Exercise instructions: If "username" shows up in a line of the material, return that line.

Given information:
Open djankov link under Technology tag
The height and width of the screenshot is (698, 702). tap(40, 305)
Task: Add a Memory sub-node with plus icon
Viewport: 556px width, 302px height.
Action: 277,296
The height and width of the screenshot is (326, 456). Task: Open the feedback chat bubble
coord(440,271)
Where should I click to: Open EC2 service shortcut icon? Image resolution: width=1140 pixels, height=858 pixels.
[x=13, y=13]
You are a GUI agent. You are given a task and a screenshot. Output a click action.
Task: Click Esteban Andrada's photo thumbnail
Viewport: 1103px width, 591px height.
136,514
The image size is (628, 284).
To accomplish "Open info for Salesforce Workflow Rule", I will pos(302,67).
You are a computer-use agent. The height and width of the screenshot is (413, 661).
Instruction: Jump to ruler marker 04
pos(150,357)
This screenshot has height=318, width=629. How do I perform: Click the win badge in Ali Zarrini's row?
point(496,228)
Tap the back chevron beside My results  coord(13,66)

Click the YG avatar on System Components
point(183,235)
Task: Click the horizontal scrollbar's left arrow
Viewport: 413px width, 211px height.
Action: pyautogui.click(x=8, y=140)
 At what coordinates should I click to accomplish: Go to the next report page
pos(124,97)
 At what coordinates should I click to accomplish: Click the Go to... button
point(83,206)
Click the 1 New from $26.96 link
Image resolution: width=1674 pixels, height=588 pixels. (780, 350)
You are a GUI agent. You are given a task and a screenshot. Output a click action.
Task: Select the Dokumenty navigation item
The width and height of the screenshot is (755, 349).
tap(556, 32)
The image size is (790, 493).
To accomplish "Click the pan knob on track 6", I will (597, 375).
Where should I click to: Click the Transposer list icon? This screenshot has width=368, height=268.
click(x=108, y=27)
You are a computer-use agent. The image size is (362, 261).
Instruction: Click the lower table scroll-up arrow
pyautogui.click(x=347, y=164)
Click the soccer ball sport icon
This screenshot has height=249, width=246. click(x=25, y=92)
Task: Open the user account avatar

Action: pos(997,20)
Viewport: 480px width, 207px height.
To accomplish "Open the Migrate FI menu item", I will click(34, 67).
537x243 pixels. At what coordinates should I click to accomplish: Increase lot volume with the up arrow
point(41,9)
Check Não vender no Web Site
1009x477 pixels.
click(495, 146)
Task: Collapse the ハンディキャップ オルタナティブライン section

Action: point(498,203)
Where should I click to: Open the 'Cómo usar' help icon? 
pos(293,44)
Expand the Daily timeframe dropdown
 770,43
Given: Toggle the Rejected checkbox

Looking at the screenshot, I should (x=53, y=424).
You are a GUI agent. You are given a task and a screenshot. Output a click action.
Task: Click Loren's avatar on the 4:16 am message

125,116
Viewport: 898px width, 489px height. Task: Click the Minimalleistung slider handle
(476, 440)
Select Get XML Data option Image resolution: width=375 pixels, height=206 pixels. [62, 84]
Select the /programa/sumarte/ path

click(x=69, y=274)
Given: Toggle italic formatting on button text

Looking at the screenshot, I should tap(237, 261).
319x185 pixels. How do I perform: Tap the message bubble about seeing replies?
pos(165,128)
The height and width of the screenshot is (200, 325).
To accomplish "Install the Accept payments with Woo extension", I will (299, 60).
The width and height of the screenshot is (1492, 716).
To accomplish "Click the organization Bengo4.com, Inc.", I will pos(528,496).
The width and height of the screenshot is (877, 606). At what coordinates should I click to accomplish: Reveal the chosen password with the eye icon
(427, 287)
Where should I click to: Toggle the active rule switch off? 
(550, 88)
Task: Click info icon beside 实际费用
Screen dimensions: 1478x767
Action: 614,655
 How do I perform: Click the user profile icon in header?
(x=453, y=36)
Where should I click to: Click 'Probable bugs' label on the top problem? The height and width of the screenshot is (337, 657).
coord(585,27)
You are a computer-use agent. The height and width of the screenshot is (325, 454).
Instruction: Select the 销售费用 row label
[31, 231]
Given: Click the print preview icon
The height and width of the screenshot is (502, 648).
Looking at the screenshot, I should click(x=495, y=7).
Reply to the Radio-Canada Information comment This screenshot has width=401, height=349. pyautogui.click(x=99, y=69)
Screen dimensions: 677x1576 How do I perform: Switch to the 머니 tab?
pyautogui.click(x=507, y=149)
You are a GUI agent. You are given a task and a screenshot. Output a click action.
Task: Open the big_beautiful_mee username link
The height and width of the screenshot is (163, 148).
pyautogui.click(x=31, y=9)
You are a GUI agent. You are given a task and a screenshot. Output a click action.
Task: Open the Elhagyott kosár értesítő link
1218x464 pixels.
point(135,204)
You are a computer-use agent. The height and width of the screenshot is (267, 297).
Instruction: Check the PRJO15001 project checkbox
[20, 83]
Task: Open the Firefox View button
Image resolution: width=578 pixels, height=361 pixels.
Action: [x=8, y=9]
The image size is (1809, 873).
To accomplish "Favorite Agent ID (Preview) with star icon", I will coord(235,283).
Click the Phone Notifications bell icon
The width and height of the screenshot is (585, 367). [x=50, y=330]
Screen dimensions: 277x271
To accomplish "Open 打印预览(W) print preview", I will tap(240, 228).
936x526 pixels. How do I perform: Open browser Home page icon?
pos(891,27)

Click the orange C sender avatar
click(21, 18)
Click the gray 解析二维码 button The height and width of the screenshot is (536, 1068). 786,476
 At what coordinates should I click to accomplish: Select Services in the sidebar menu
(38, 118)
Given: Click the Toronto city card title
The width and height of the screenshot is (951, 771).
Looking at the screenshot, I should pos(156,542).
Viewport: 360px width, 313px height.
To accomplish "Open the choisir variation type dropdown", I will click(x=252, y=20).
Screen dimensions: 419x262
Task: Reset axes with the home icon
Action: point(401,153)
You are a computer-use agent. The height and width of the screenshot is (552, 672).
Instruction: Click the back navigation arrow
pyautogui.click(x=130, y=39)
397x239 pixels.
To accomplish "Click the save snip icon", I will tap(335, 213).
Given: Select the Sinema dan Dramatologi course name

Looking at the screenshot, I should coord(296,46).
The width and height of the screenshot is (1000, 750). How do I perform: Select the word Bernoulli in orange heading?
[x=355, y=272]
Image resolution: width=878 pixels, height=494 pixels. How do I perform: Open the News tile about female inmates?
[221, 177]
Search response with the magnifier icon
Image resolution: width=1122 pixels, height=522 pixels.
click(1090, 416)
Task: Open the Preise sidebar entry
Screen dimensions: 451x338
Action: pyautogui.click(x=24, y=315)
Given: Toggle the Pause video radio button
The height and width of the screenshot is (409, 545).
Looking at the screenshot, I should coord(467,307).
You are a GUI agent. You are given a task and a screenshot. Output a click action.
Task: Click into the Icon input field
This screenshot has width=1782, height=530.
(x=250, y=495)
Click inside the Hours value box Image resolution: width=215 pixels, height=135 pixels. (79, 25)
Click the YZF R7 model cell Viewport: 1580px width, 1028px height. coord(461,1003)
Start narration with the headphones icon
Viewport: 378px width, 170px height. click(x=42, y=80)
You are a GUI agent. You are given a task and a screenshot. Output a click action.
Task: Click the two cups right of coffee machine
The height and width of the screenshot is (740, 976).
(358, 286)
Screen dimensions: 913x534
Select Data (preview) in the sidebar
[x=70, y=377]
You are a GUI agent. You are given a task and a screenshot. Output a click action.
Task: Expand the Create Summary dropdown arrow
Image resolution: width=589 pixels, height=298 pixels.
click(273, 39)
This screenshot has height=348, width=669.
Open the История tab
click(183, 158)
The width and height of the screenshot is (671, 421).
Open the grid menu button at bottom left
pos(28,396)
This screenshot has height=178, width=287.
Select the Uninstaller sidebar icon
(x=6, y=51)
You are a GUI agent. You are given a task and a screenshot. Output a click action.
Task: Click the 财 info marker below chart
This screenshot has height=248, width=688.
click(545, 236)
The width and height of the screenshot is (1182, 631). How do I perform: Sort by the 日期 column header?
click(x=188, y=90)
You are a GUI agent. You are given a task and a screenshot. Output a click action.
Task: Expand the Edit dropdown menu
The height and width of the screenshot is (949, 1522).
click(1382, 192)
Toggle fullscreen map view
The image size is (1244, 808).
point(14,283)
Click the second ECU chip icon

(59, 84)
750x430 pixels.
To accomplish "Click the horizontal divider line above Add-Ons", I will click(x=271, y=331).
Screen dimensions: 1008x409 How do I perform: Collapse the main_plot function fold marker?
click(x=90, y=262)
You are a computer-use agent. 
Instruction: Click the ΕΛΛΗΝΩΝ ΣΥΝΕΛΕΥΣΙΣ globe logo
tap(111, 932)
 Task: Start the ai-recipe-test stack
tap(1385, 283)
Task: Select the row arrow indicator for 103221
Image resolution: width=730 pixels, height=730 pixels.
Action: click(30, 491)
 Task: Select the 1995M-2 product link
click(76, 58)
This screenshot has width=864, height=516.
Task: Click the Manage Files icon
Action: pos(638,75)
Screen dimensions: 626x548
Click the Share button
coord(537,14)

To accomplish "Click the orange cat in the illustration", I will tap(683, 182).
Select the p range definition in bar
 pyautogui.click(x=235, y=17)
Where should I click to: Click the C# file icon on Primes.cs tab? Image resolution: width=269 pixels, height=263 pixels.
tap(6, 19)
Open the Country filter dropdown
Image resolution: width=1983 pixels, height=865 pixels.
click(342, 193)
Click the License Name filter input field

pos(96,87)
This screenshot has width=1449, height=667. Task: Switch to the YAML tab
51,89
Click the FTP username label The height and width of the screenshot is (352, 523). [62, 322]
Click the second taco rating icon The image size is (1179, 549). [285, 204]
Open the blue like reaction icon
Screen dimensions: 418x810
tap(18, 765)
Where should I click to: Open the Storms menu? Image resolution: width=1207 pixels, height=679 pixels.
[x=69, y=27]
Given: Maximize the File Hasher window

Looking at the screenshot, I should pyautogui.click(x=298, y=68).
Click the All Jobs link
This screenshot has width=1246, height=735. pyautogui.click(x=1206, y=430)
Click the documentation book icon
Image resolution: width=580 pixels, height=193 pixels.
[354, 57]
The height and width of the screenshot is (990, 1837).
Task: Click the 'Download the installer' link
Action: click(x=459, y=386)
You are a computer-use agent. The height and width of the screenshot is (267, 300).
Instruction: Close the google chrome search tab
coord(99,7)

Solution to the problem:
Task: Open the big_beautiful_mee username link
Click the FTP username label The height and width of the screenshot is (352, 523). [62, 322]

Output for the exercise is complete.